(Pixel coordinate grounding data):
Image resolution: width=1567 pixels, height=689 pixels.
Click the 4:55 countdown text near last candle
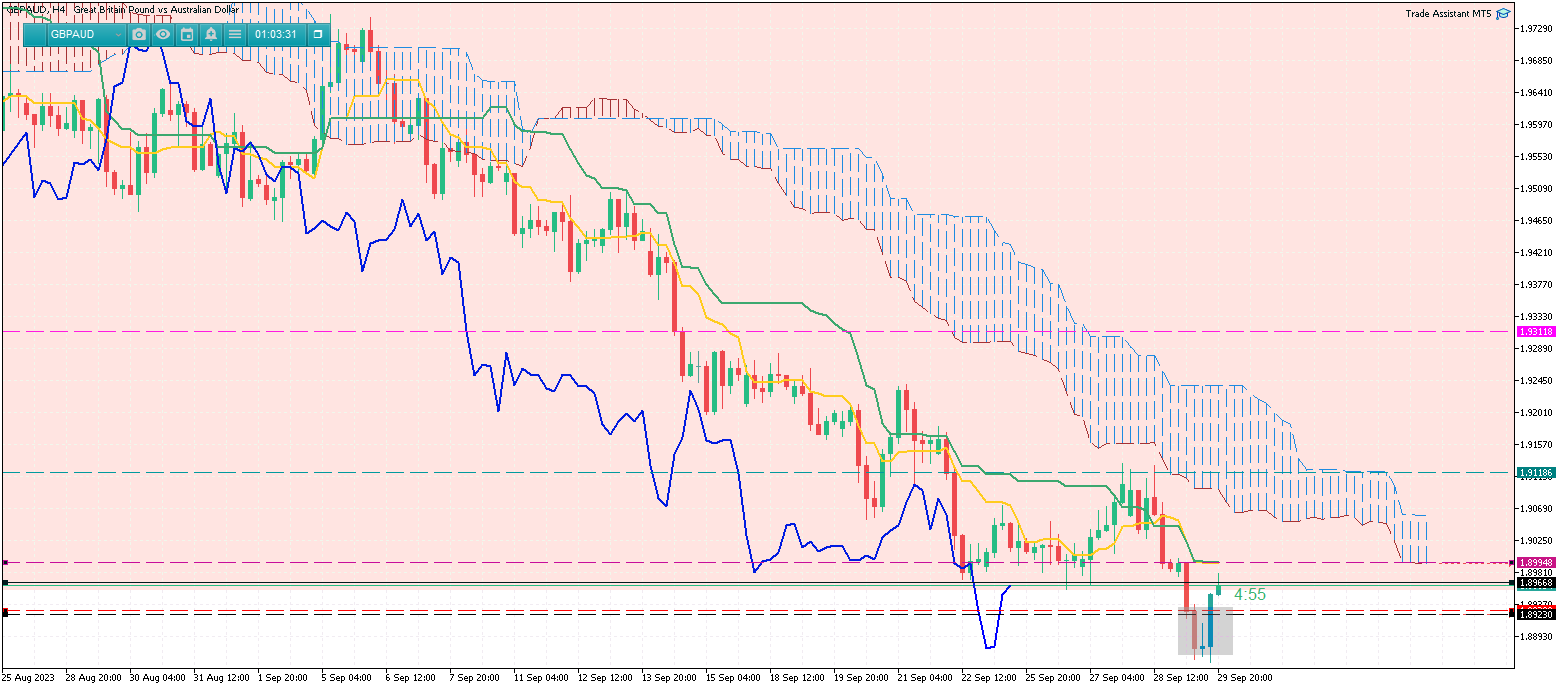pos(1249,595)
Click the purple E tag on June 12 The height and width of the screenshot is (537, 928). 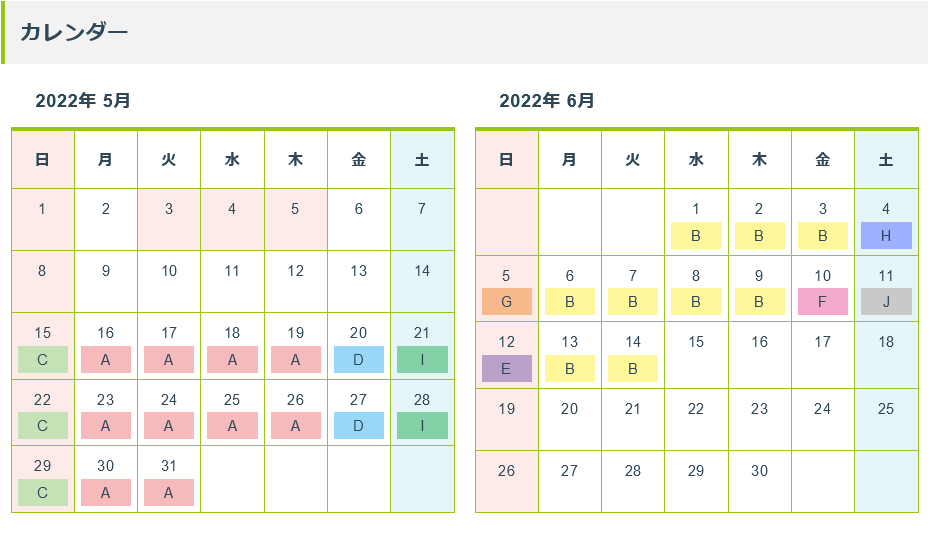coord(507,368)
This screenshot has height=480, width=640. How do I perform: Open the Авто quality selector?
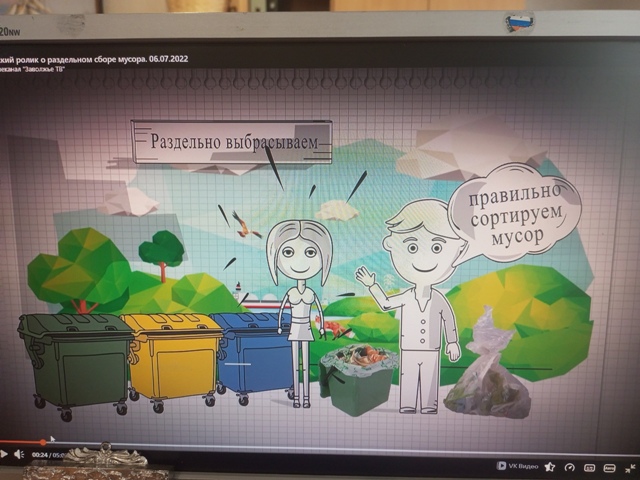608,467
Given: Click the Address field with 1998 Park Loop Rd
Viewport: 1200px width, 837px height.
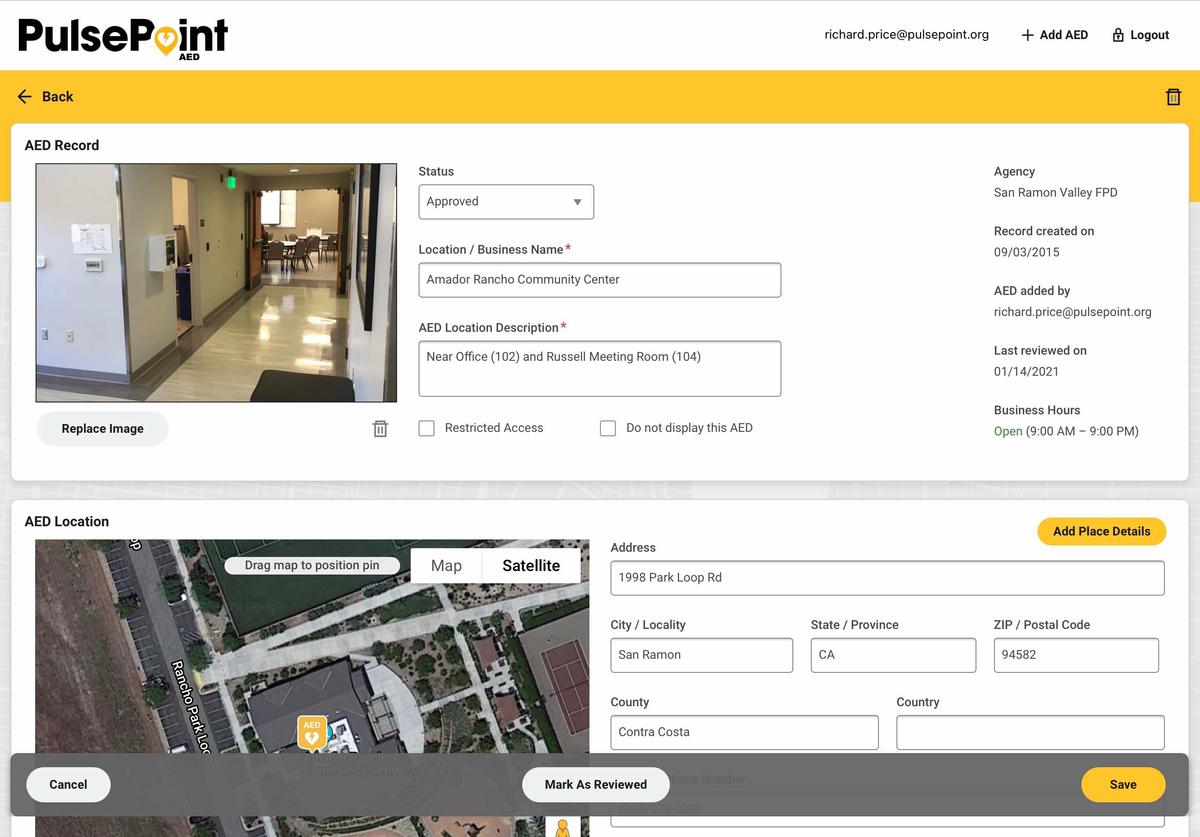Looking at the screenshot, I should pyautogui.click(x=887, y=578).
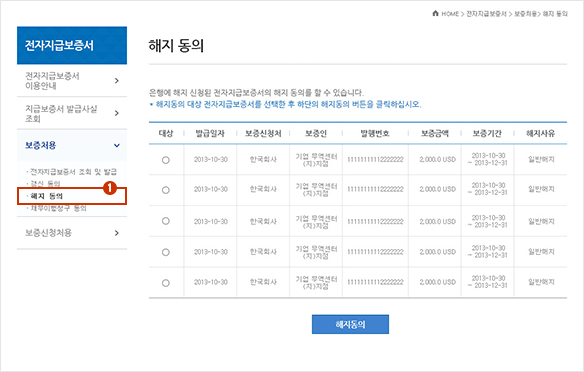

(ASSIGNMENT):
What do the lines above say from the line containing "Given: Click the" through the last line? Quote them exactly, both ends included, and leave out the pictures.

(OUTPUT FOR THIS TASK):
Given: Click the Address field with 1998 Park Loop Rd
Viewport: 1200px width, 837px height.
Looking at the screenshot, I should pyautogui.click(x=887, y=578).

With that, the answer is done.